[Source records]
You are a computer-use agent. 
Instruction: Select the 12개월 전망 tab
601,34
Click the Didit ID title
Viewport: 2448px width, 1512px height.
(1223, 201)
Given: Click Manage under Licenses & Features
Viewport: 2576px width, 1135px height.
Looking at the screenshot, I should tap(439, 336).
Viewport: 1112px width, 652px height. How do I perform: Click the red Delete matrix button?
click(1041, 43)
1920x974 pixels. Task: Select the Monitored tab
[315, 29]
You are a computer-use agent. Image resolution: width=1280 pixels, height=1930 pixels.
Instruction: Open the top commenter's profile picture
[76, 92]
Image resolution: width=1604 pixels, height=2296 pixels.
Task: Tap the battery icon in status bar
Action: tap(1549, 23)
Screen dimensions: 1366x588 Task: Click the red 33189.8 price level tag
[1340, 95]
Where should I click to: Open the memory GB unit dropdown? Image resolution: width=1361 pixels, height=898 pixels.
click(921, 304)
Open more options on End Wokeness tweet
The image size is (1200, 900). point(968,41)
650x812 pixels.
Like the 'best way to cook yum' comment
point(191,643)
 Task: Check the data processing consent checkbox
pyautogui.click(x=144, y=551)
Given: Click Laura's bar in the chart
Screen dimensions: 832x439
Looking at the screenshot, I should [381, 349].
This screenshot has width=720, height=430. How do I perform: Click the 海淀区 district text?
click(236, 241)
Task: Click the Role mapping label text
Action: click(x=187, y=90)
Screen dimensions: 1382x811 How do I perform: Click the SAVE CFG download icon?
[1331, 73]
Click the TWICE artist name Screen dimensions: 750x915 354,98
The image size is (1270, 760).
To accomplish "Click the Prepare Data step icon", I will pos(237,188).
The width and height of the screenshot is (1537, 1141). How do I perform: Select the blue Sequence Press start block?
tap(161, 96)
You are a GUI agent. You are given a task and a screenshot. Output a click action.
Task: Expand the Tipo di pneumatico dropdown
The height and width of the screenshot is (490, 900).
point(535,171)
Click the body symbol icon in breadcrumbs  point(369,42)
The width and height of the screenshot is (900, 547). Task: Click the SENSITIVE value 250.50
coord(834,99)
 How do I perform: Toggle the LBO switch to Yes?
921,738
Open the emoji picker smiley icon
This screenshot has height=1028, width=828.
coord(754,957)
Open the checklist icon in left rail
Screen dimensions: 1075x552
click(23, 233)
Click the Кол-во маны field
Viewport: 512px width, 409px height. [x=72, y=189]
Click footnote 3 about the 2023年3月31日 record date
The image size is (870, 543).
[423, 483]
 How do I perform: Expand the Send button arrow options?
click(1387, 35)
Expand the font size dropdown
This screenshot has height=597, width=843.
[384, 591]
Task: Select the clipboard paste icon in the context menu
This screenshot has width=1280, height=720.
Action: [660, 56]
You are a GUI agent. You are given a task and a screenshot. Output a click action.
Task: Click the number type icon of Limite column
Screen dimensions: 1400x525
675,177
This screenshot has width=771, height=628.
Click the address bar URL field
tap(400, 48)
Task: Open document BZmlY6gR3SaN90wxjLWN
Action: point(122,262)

Work to complete:
What is wanted is the line containing "The height and" and every line after it through the last line of the entries, printed exactly.

Expected answer:
The height and width of the screenshot is (490, 900).
point(535,171)
Click the body symbol icon in breadcrumbs  point(369,42)
The width and height of the screenshot is (900, 547). Task: Click the SENSITIVE value 250.50
coord(834,99)
 How do I perform: Toggle the LBO switch to Yes?
921,738
Open the emoji picker smiley icon
This screenshot has height=1028, width=828.
coord(754,957)
Open the checklist icon in left rail
Screen dimensions: 1075x552
click(23, 233)
Click the Кол-во маны field
Viewport: 512px width, 409px height. [x=72, y=189]
Click footnote 3 about the 2023年3月31日 record date
The image size is (870, 543).
[423, 483]
 How do I perform: Expand the Send button arrow options?
click(1387, 35)
Expand the font size dropdown
This screenshot has height=597, width=843.
[384, 591]
Task: Select the clipboard paste icon in the context menu
This screenshot has width=1280, height=720.
Action: [660, 56]
You are a GUI agent. You are given a task and a screenshot. Output a click action.
Task: Click the number type icon of Limite column
Screen dimensions: 1400x525
675,177
This screenshot has width=771, height=628.
Click the address bar URL field
tap(400, 48)
Task: Open document BZmlY6gR3SaN90wxjLWN
Action: point(122,262)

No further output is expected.